■ PROVIDED MATERIAL:

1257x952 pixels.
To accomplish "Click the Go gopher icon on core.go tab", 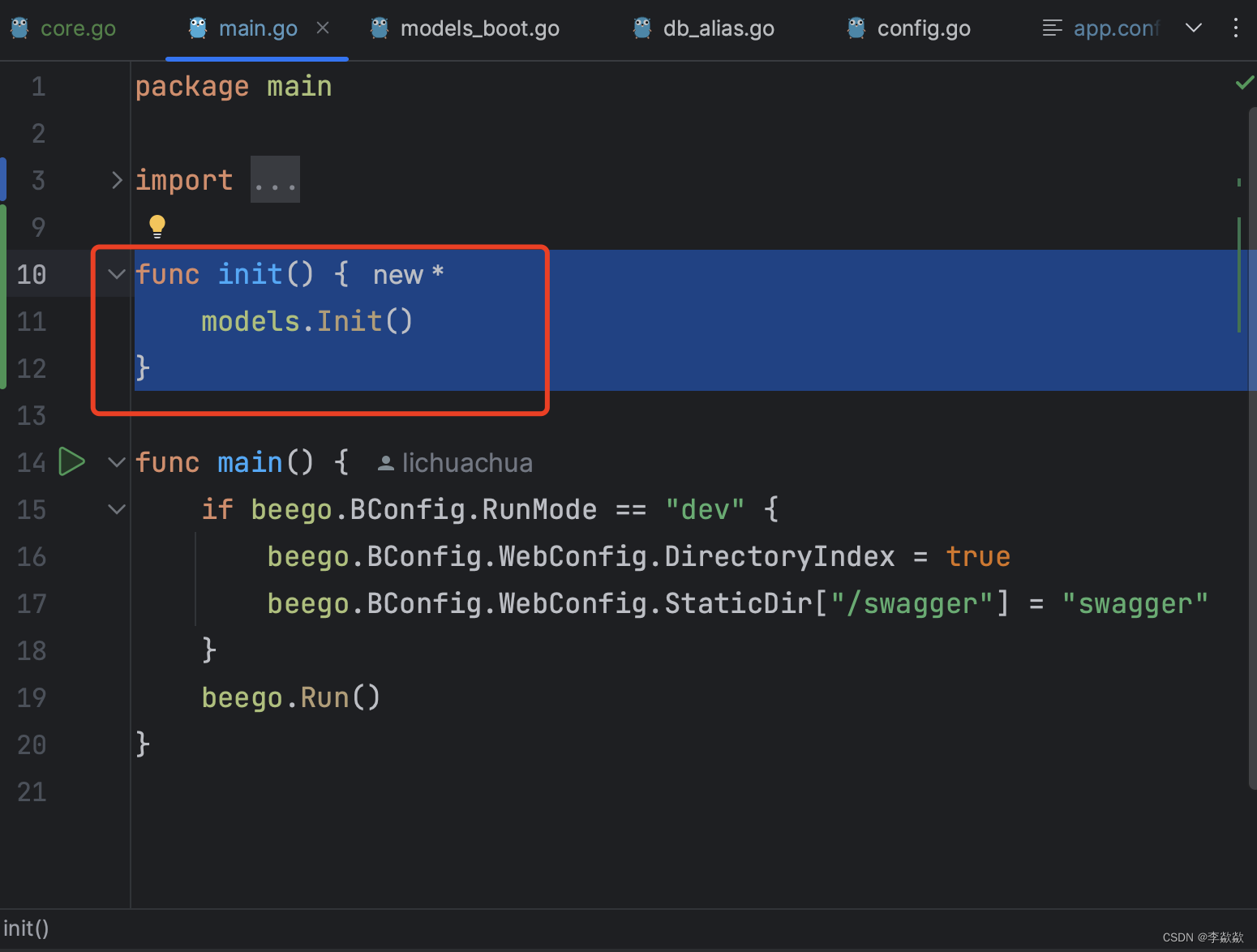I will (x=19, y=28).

* * *

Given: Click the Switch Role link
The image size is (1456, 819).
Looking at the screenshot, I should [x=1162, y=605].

* * *

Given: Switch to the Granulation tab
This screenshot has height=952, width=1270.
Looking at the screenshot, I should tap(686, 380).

■ TASK DIRECTIONS: Reproduce the data verbatim, from the line containing "Given: Click the Switch Role link" through the line containing "Looking at the screenshot, I should [x=1162, y=605].".

■ RESPONSE FOR THIS EXERCISE:
Given: Click the Switch Role link
The image size is (1456, 819).
Looking at the screenshot, I should [x=1162, y=605].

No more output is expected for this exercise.